## About this exercise
Exclude the pictures, then quote exactly the lines from the one holding "The height and" through the last line of the records.

Stored data entries
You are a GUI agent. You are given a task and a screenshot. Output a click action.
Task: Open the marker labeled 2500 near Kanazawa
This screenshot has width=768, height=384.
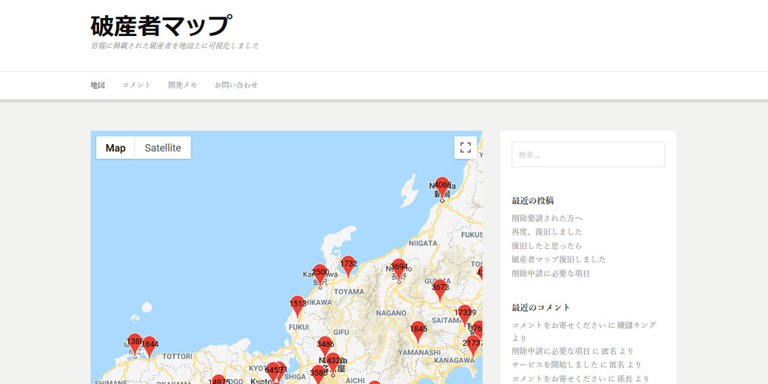point(320,274)
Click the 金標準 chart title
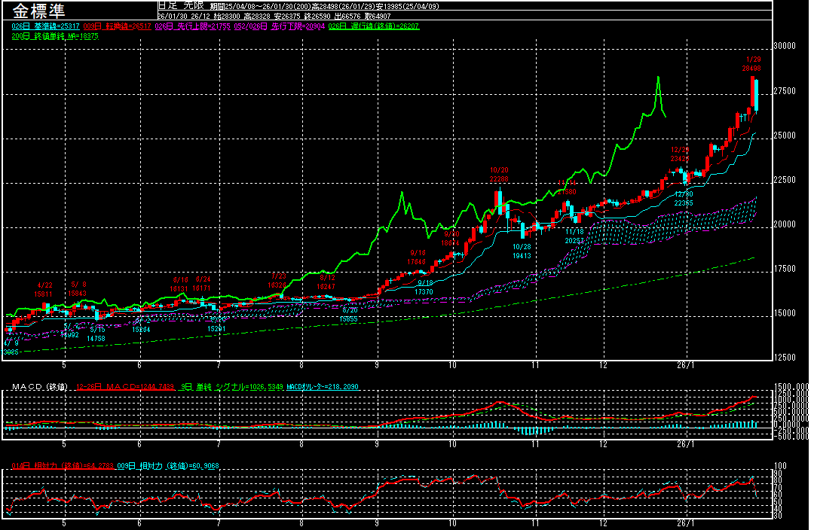Viewport: 814px width, 530px height. pos(38,11)
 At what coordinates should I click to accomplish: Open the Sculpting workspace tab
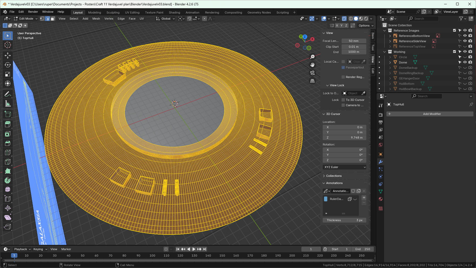pyautogui.click(x=113, y=12)
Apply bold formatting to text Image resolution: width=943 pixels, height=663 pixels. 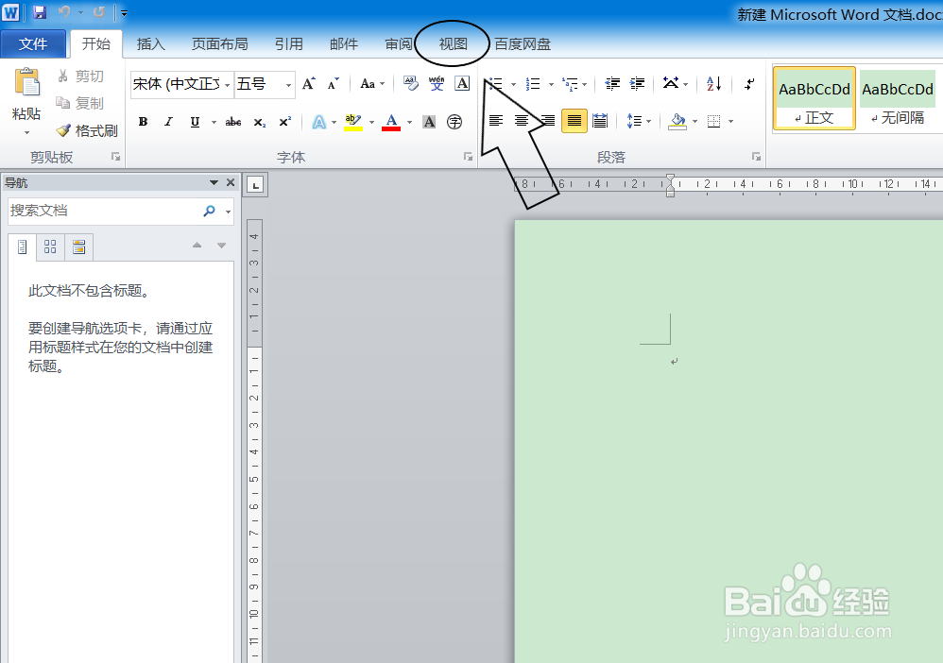pyautogui.click(x=143, y=121)
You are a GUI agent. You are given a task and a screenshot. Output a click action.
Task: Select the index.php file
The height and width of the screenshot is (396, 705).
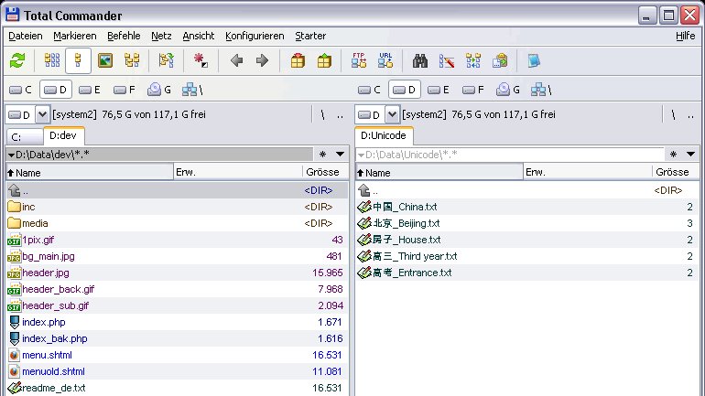tap(44, 322)
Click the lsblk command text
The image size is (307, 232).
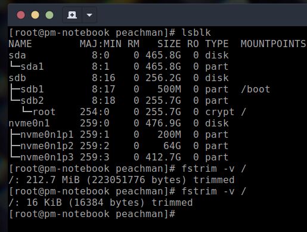[x=196, y=32]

## Answer section
The height and width of the screenshot is (396, 705).
tap(44, 322)
Click the lsblk command text
The image size is (307, 232).
[x=196, y=32]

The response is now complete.